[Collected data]
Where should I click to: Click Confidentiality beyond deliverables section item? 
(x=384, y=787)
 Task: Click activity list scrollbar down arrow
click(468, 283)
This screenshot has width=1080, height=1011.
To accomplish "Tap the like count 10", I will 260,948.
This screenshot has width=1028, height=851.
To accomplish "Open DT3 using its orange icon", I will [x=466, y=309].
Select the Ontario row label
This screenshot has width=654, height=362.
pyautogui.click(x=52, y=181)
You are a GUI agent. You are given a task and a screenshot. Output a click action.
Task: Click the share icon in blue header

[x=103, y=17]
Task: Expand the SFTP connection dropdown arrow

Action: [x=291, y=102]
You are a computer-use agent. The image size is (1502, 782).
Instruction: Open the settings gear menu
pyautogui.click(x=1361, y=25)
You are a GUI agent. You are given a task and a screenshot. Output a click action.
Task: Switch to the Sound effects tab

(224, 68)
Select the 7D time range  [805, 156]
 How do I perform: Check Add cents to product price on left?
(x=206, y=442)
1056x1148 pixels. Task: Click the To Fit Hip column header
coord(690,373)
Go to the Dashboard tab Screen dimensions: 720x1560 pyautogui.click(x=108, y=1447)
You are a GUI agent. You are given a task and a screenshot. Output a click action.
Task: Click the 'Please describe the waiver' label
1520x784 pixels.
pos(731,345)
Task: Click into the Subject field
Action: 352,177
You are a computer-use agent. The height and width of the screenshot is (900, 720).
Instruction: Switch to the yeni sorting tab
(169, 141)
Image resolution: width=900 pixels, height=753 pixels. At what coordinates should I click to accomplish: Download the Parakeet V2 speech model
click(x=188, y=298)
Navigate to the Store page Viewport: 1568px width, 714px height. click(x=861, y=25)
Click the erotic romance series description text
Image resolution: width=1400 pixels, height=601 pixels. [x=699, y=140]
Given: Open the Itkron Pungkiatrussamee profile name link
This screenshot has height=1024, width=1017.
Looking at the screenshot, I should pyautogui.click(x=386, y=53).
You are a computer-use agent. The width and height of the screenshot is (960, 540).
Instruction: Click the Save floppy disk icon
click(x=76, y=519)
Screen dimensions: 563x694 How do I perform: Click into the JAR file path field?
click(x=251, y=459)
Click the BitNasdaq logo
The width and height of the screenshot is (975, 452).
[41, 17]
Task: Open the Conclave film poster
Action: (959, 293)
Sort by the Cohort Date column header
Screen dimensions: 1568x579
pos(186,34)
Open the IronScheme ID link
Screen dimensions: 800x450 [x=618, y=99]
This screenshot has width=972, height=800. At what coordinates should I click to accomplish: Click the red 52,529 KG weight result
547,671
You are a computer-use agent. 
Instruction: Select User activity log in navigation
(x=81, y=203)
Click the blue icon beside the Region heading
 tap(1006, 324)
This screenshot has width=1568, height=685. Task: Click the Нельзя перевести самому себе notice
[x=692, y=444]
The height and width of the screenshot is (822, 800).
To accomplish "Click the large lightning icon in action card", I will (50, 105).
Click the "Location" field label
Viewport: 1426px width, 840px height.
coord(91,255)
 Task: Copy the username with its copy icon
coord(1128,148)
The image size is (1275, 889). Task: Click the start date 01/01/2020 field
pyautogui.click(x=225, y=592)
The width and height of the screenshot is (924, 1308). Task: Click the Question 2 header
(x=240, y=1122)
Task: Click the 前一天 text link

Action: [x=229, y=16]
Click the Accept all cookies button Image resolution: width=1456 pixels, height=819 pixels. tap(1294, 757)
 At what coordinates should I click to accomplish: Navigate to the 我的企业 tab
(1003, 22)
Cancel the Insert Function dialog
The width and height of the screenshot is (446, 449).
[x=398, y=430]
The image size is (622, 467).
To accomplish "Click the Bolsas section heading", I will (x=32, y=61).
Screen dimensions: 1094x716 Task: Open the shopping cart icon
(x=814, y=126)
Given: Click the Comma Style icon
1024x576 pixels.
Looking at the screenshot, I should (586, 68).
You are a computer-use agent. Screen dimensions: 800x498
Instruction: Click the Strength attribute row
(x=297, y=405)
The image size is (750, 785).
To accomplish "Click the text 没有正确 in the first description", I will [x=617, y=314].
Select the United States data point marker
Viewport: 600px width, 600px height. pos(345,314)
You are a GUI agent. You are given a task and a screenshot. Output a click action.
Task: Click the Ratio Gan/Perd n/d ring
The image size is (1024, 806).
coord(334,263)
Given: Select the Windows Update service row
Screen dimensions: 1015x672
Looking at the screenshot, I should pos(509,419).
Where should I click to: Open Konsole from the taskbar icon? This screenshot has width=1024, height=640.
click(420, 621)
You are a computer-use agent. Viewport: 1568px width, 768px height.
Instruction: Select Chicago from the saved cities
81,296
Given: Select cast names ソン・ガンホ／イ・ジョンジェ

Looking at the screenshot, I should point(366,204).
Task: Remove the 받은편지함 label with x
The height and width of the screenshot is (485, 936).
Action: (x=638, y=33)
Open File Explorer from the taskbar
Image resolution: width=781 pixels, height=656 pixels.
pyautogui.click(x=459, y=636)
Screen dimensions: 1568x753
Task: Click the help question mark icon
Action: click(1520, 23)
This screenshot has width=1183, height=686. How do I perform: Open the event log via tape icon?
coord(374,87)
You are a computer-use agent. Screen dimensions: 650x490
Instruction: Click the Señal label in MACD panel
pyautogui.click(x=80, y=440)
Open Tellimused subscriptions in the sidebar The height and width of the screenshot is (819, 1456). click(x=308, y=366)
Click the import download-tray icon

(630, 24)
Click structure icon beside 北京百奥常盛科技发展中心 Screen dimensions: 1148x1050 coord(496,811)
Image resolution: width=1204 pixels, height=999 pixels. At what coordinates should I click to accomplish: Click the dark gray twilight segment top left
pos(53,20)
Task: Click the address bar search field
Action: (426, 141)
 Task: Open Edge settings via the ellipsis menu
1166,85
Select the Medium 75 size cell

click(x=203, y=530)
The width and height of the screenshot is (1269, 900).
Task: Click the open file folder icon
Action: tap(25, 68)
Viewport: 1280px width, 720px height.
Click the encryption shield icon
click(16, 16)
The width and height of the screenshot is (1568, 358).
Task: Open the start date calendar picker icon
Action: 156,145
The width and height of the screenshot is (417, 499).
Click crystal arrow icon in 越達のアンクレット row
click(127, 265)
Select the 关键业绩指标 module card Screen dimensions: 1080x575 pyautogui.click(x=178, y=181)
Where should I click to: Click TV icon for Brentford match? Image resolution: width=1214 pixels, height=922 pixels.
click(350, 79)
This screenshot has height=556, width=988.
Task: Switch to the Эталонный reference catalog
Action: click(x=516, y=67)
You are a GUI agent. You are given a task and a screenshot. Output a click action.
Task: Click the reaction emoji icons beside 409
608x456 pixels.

- _THE PROBLEM_
Your answer should be the exact lines above from the one with "Task: Click the 前一天 text link" through the one with "Task: Remove the 받은편지함 label with x", both included, and nothing besides.

- _ANSWER BOX_
Task: Click the 前一天 text link

Action: [x=229, y=16]
Click the Accept all cookies button Image resolution: width=1456 pixels, height=819 pixels. tap(1294, 757)
 At what coordinates should I click to accomplish: Navigate to the 我的企业 tab
(1003, 22)
Cancel the Insert Function dialog
The width and height of the screenshot is (446, 449).
[x=398, y=430]
The image size is (622, 467).
To accomplish "Click the Bolsas section heading", I will (x=32, y=61).
Screen dimensions: 1094x716 Task: Open the shopping cart icon
(x=814, y=126)
Given: Click the Comma Style icon
1024x576 pixels.
Looking at the screenshot, I should (586, 68).
You are a computer-use agent. Screen dimensions: 800x498
Instruction: Click the Strength attribute row
(x=297, y=405)
The image size is (750, 785).
To accomplish "Click the text 没有正确 in the first description", I will [x=617, y=314].
Select the United States data point marker
Viewport: 600px width, 600px height. pos(345,314)
You are a GUI agent. You are given a task and a screenshot. Output a click action.
Task: Click the Ratio Gan/Perd n/d ring
The image size is (1024, 806).
coord(334,263)
Given: Select the Windows Update service row
Screen dimensions: 1015x672
Looking at the screenshot, I should pos(509,419).
Where should I click to: Open Konsole from the taskbar icon? This screenshot has width=1024, height=640.
click(420, 621)
You are a computer-use agent. Viewport: 1568px width, 768px height.
Instruction: Select Chicago from the saved cities
81,296
Given: Select cast names ソン・ガンホ／イ・ジョンジェ

Looking at the screenshot, I should point(366,204).
Task: Remove the 받은편지함 label with x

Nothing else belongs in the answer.